Ce jour sombre pour la liberté des médias aux Philippines évoque la loi partiale imposée du temps de la dictature pour prendre le contrôle des agences de presse. Les leçons tirées du passé doivent inciter le gouvernement à ne pas s’engager sur cette voie ; la liberté de la presse doit être respectée, et toutes les personnes qui tiennent à la liberté d’expression doivent s’opposer énergiquement à cette attaque contre ABS-CBN. »
Complément d’information
Le 5 mai 2020, la Commission nationale des télécommunications (CNT) a ordonné au groupe de médias audiovisuels ABS-CBN de cesser ses activités de diffusion d’émissions de radio et de télévision dans tout le pays « la licence accordée par le Congrès ayant expiré » le 4 mai 2020. La CTN a cité la Loi n° 3846, relative au contrôle de la radiodiffusion, dans sa décision, aux termes de laquelle le groupe dispose de 10 jours pour expliquer pourquoi les fréquences de radiodiffusion qui lui ont été assignées ne doivent pas lui être retirées.
ABS-CBN a produit de nombreux reportages d’investigation mettant en lumière les exécutions extrajudiciaires commises dans le cadre de la « guerre contre la drogue » menée par le gouvernement philippin. De même, le site d’informations Rappler et sa rédactrice générale Maria Ressa, qui ont également critiqué la campagne de lutte contre les stupéfiants dans leurs reportages, sont en butte à toute une série de poursuites judiciaires, notamment pour des accusations d’évasion fiscale, de diffamation en ligne et de participation étrangère au capital d’une entreprise.

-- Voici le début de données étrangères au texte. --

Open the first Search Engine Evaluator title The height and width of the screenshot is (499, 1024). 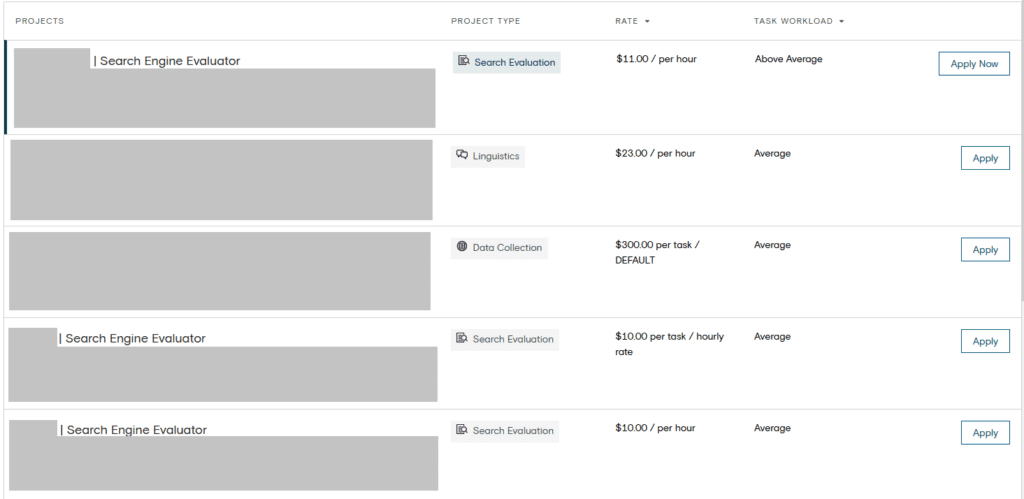[167, 61]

Le président Rodrigo Duterte s’en est pris à maintes reprises à ABS-CBN, reprochant à ce groupe de s’être plusieurs fois abstenu de diffuser des spots de publicité politique rémunérés pour l’élection de 2016, qu’il a remportée. Dans un discours prononcé en 2019, le président Rodrigo Duterte a conseillé aux dirigeants du groupe de vendre l’entreprise afin de s’en sortir.

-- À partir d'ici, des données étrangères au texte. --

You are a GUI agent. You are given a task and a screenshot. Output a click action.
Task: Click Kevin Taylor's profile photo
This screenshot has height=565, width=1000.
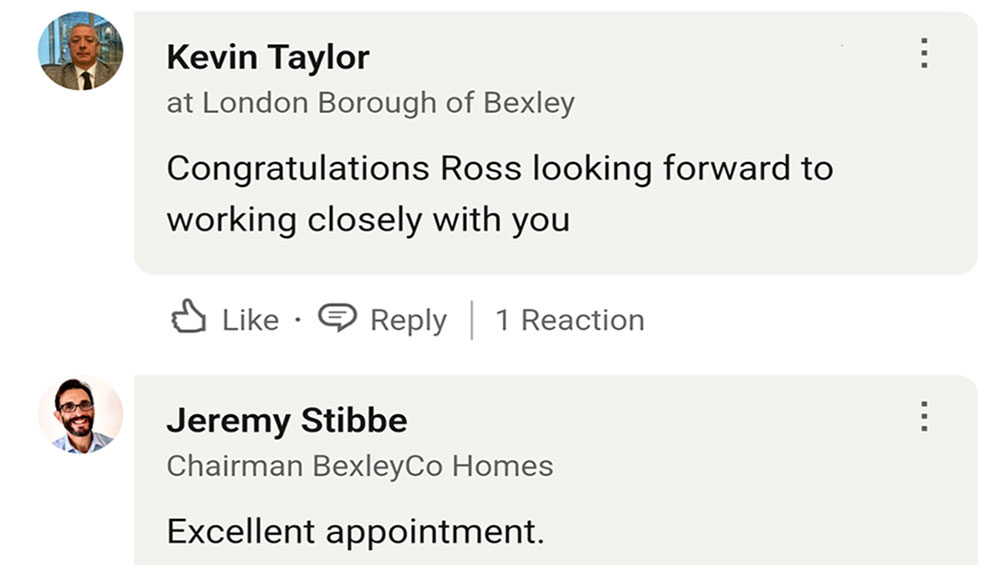pos(80,51)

La décision qui a été annoncée le 5 mai est intervenue après que le procureur général, Jose Calida, a averti la Commission qu’elle s’exposait à des poursuites en accordant une autorisation provisoire à ABS-CBN en l’absence de licence accordée par le Congrès. En février 2020, Jose Calida a déposé une requête en quo warranto devant la Cour suprême pour lui demander d’annuler la licence qui avait été accordée à ABS-CBN, au motif que ce groupe a autorisé des investisseurs étrangers à participer à son capital malgré les interdictions prévues par la Constitution, et lancé une souscription sans l’autorisation nécessaire du gouvernement. La Cour suprême n’a pas encore rendu de décision dans cette affaire, du fait de la suspension de ses activités liée à la mesure de confinement appliquée dans le Grand Manille dans le cadre de la pandémie de COVID-19.

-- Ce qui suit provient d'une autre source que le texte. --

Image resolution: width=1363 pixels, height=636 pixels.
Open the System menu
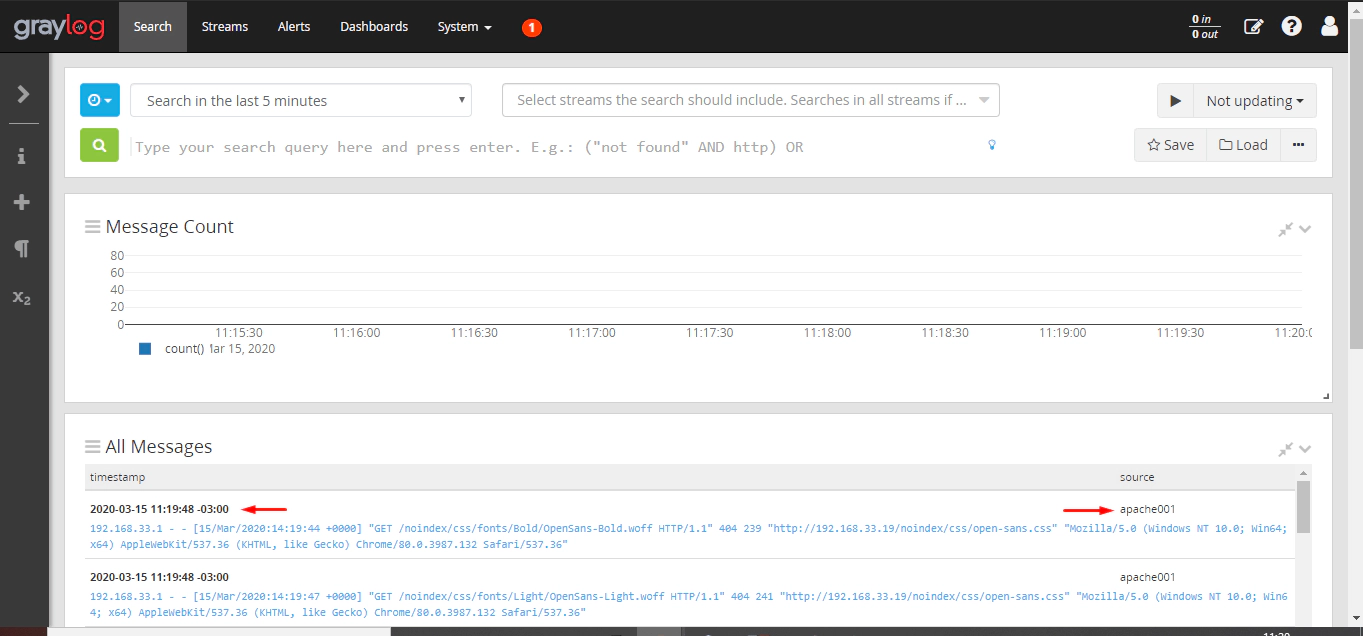coord(464,27)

Plusieurs projets de loi sont actuellement en instance devant le Congrès des Philippines visant à renouveler la licence de ce groupe, mais ils n’ont pas encore été examinés depuis que le Congrès actuel a entamé sa session en juillet 2019.
Ces dernières semaines, le Bureau national d’enquête a convoqué des personnes accusées d’avoir diffusé de fausses nouvelles au sujet du COVID-19, mais des associations de défense des droits humains ont indiqué qu’il s’agissait entre autres de personnes n’ayant fait que diffuser en ligne leurs griefs. Dans la ville de Cebu, un artiste a été arrêté sans mandat en avril 2020 à cause d’un billet publié sur Facebook considéré par la police comme constituant de « fausses nouvelles ». La Loi de la République n° 11469, qui accorde au président Rodrigo Duterte des pouvoirs spéciaux pour lutter contre la pandémie, contient des dispositions sanctionnant le fait de « créer, perpétuer ou diffuser de fausses informations » avec une peine allant jusqu’à deux mois d’emprisonnement, une amende pouvant atteindre un million de pesos, ou les deux à la fois.